Imagen is an advanced image compositing engine. Users bring their own art in pieces from which it creates thousands of variations from the art assets, allowing control over how each asset interacts with each other, and the frequency of the assets in the collection as a whole.


Generative NFT collections ( like Bored Apes ) are created by compositing different combinations of elements together to form a final image, one of thousands of variations. Ordinary generative image tools simply add layers randomly on top of each other, like slapping on random sandwich ingredients. But what if a collection is more complicated?
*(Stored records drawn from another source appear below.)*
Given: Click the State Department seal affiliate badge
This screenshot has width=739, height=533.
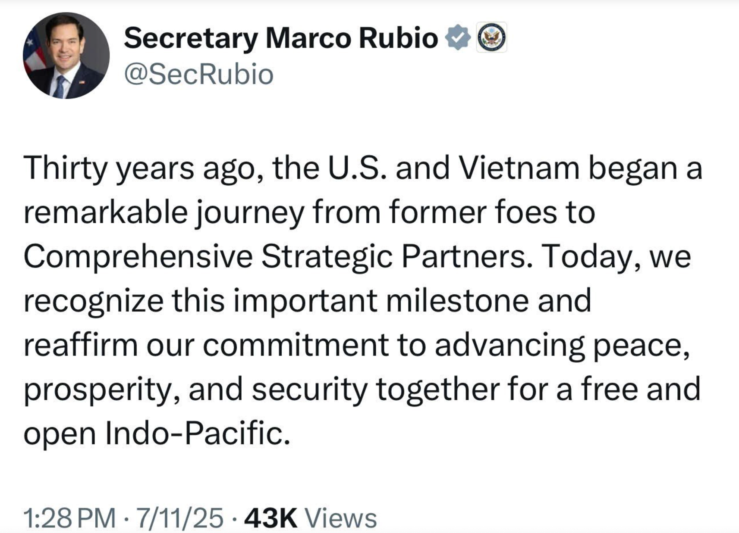Looking at the screenshot, I should 491,37.
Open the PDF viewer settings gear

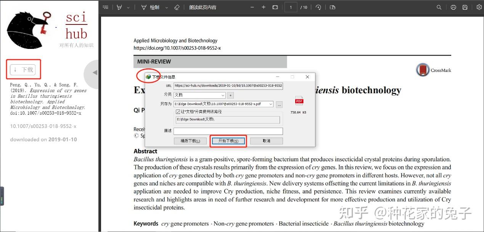click(479, 7)
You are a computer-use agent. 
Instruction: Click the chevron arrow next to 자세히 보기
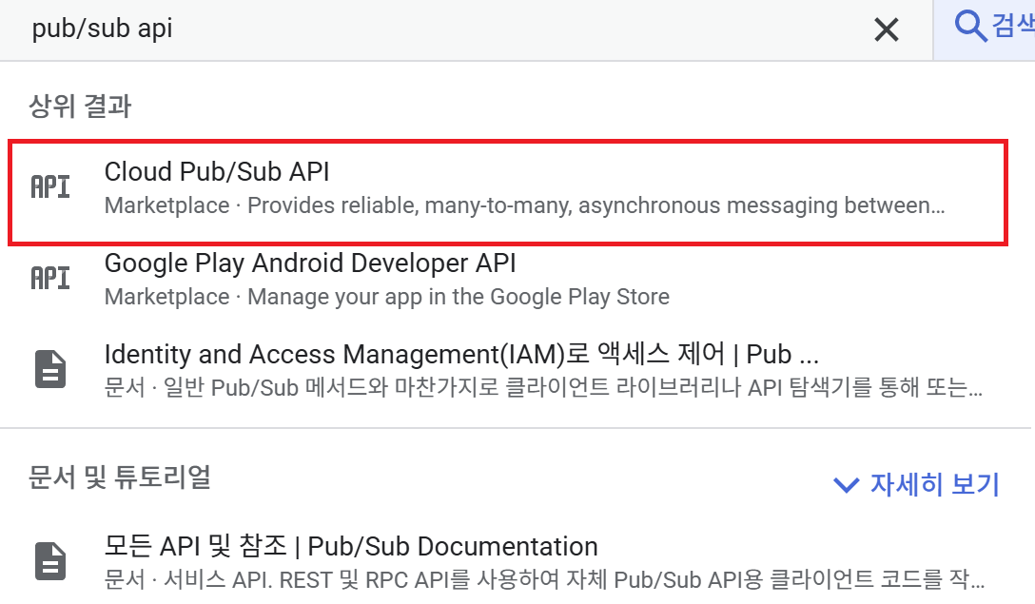846,485
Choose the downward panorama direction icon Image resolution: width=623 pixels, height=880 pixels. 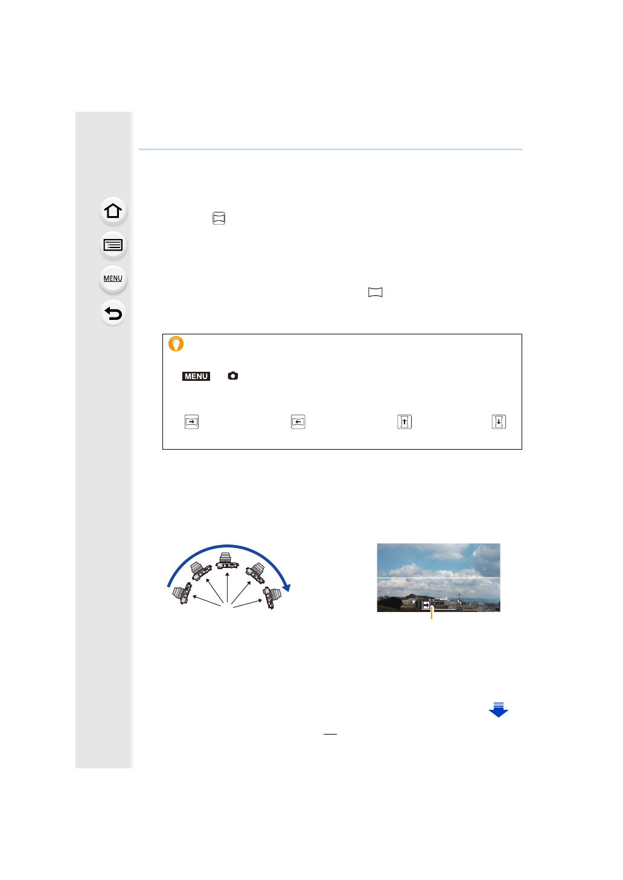click(499, 422)
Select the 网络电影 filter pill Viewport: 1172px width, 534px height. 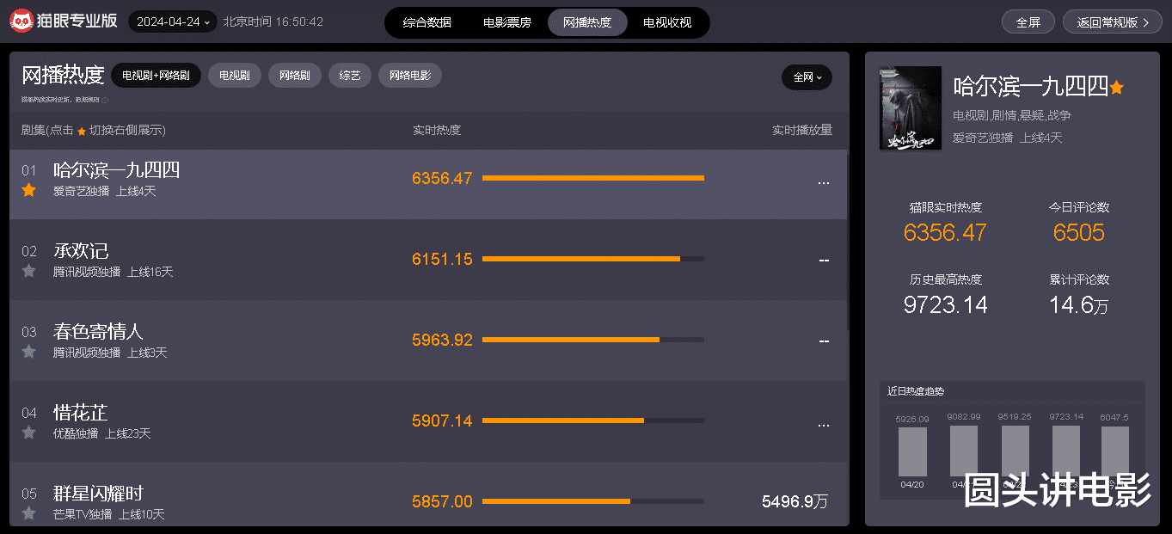pyautogui.click(x=410, y=76)
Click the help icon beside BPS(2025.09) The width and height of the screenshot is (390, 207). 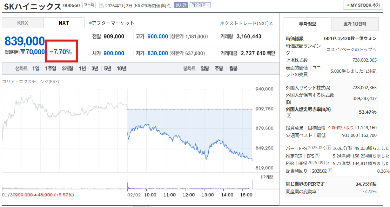click(x=329, y=163)
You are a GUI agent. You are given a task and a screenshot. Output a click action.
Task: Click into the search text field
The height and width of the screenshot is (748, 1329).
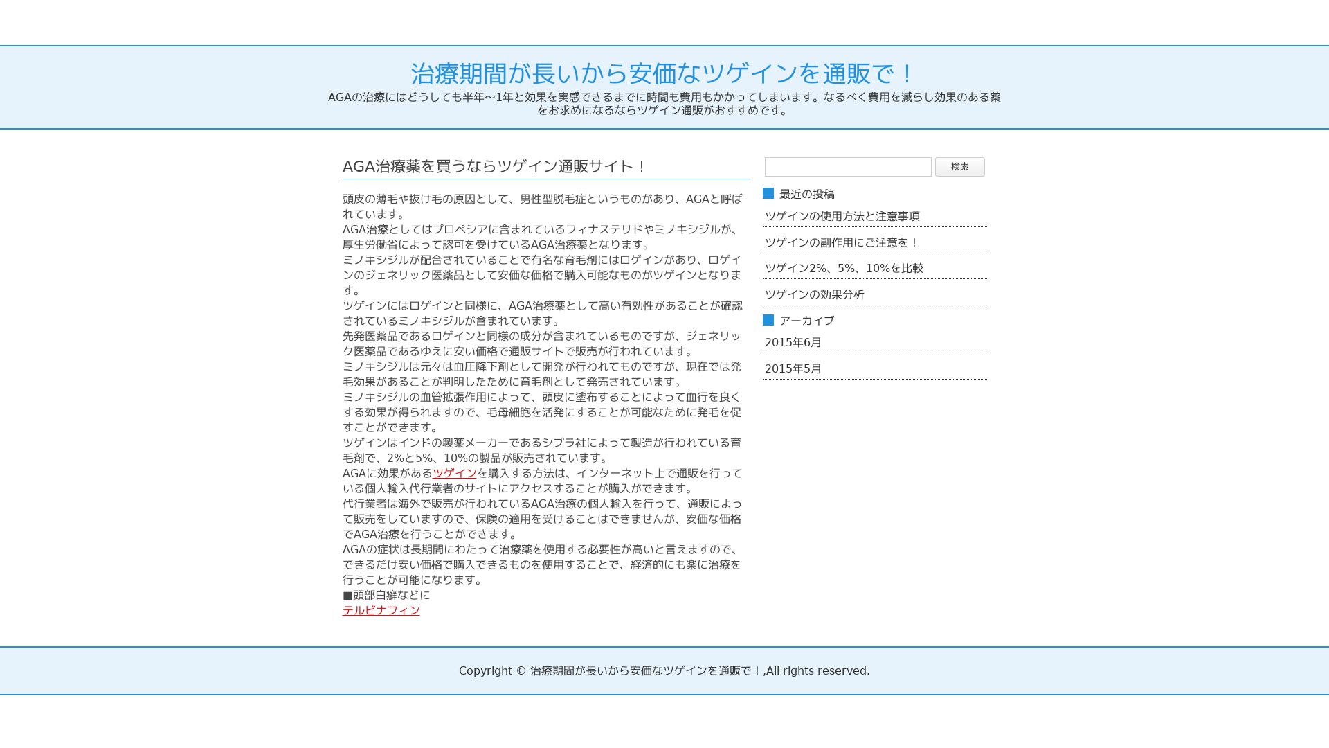[847, 167]
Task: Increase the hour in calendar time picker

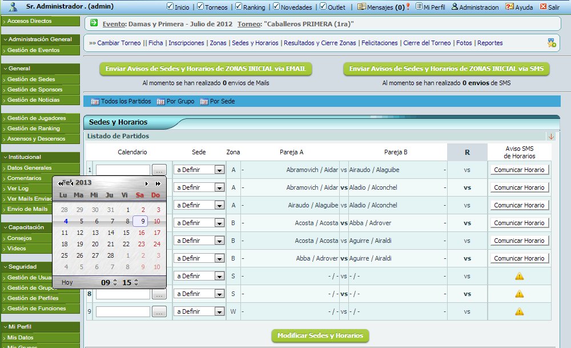Action: pos(115,281)
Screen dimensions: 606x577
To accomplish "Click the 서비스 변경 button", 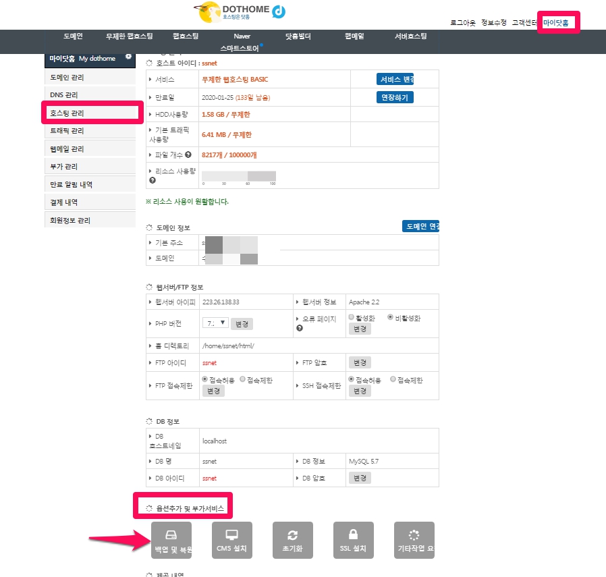I will click(395, 79).
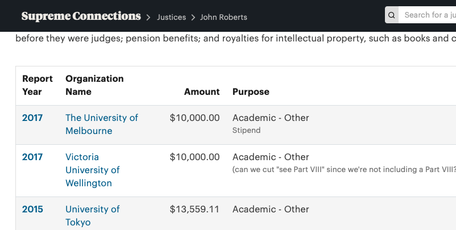Open the 2015 report year link
Screen dimensions: 456x230
point(32,210)
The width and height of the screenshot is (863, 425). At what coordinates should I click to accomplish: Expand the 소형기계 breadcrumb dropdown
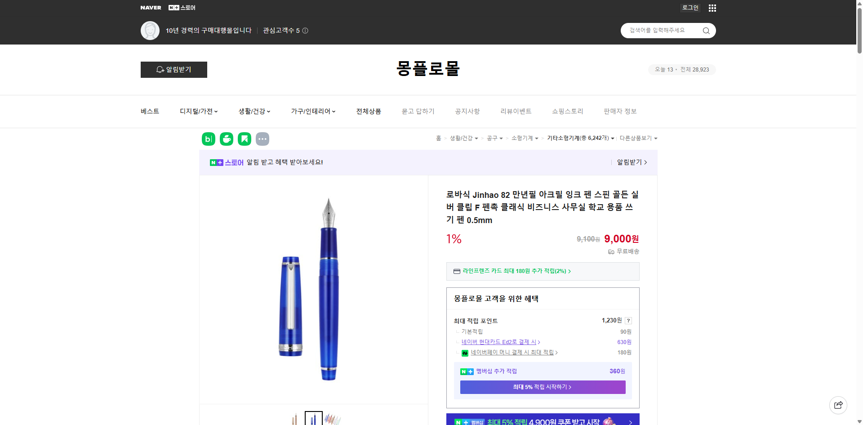pos(524,138)
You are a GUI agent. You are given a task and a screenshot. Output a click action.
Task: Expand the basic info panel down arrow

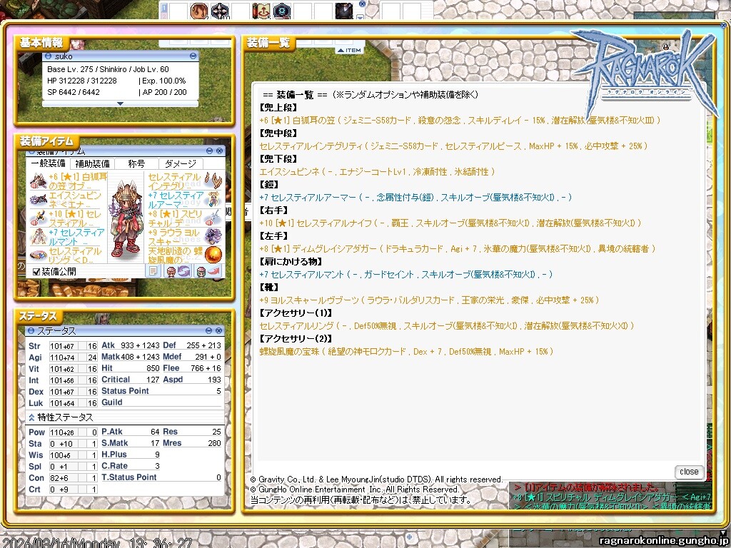click(120, 103)
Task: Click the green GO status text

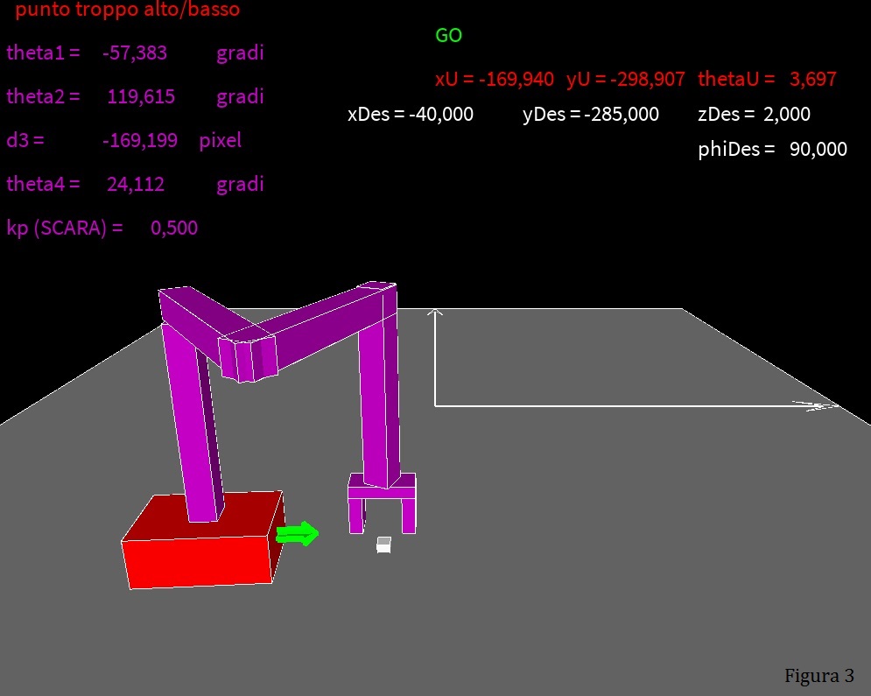Action: coord(448,36)

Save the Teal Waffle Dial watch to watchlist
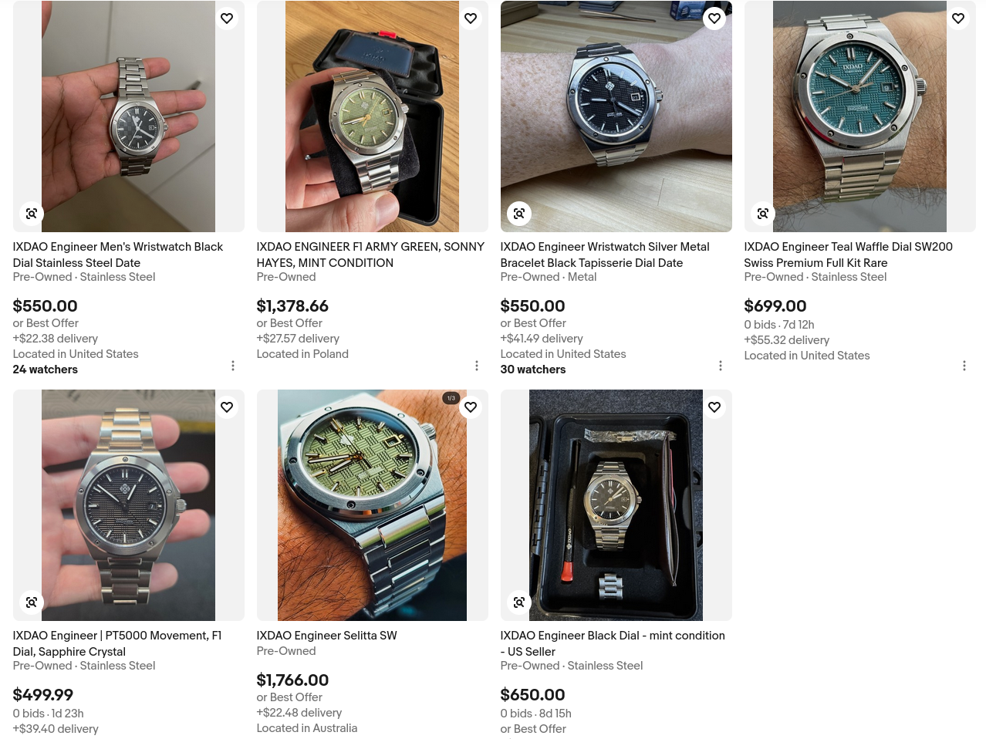pos(958,19)
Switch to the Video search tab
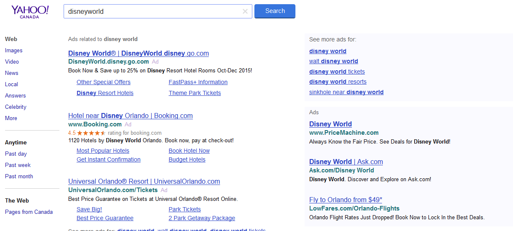 tap(12, 62)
We created a sophisticated program with logic to handle complex combinations of rules. What rules? In this Wall St Fam example, each character holds a random object in either hand, which means that each hand grip type must match the corresponding object. To realistically hold something, there needs to be a separate hand element below and above to wrap around the item.
And with multiple skin tones, the engine must choose the correct skin tone for each grip that matches the body and object it’s holding. Gloves and nail colors must coordinate with each hand. Hair, clothes, hats, extras, and foregrounds/backgrounds must frequently exist on multiple layers behind and in front of the individual.

Sandwich on steroids

It’s a complicated sandwich of many sandwiches where multiple ingredients have a top and matching bottom, and everything inside needs to coordinate and fit together.

While handling all the complex visual logic above, Imagen also lets creators define the probability of each element’s existence within the collection, letting users control the distribution of attributes throughout the entire set on a macro level.